Treasure can be tiny.
Practice. Both in learning your detector , and in recoveries.
The thing you dig up impatiently and damage will be the valuable one after a streak of junk. Don't worry , you'll ding something eventually even being careful.
Don't rub coins. Carry a pill bottle with paper towel or cotton balls for padding to put them in to carefully clean later. And study cleaning before cleaning. Sometimes a little can be too much.
Oh don't worry , you'll wreck a coin too eventually.
While learning how to make recoveries focus on blending where you did so when you are done so the disturbance doesn't show. Yes it takes patience and experience. But it's good P.R, in public areas.
And good to do when you are recovering relics so someone else can't tell at a glance where your homework discovered a site within a site.

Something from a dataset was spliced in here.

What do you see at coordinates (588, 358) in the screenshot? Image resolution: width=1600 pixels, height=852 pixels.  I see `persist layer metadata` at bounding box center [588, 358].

Find comfortable gloves that protect your fingers. Use them when making recoveries. Or else you will get cut or poked or find dried dirt stuck to your fingers when you rub a sweaty eye.

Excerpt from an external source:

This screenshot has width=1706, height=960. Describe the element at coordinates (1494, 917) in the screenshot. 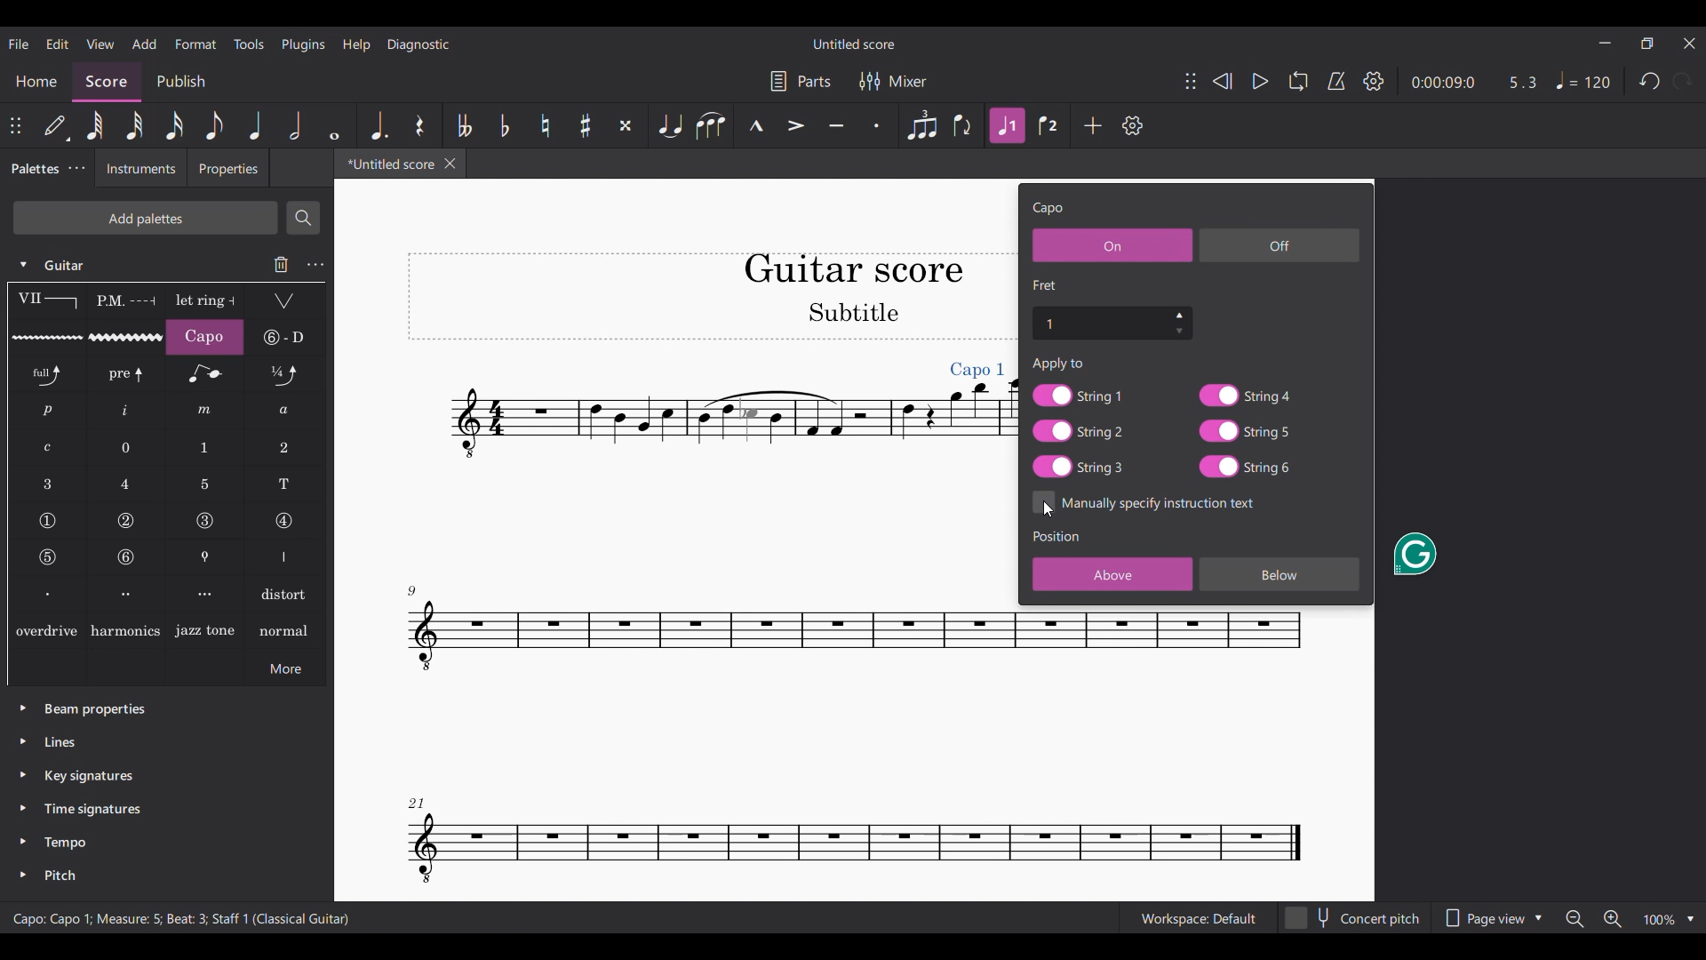

I see `Page view options` at that location.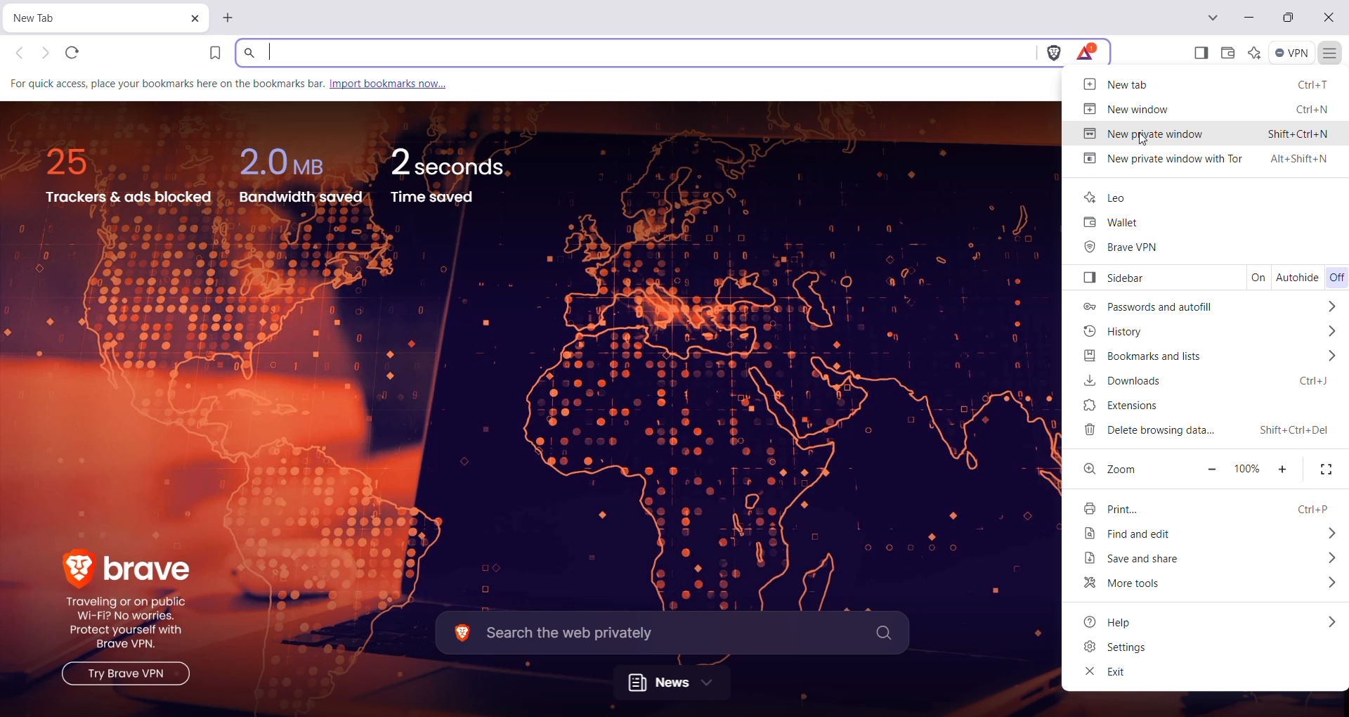 Image resolution: width=1349 pixels, height=717 pixels. What do you see at coordinates (1125, 468) in the screenshot?
I see `Zoom` at bounding box center [1125, 468].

Don't worry , you'll do something like that eventually.
You find a pair you like , get another pair or two.
I have a habit of dragging a finger to lightly mark a pinpointed area. That fingertip wears fast. Tried a golf tee (no I don't golf) but it just didn't get it for me after misplacing it enough times.
A generous pocket or pack pocket for trash and one for keepers. Pill bottle in keepers pocket. Check discards /trash later at home very carefully. Eventually there will be a surprise in your trash. And eventually or sooner (don't worry it'll happen) a keeper will have crawled out of it's pocket into your trash pocket by some mysterious method still unknown to detectorists.
A roofers type nail apron can be handy for such. Be aware the tops of the pockets are open!
If doing cartwheels or handstands you might lose something.
Don't worry , eventually you'll get home and be missing a recovery you had in hand earlier regardless of how securely you stashed it.
Your detector goes in your hand or securely in your vehicle after you step out of your home.
Not on the car roof. Not leaning against the many things it can be leaned against at home or on hunting sites. Worry. You won't like the feeling of where's my detector.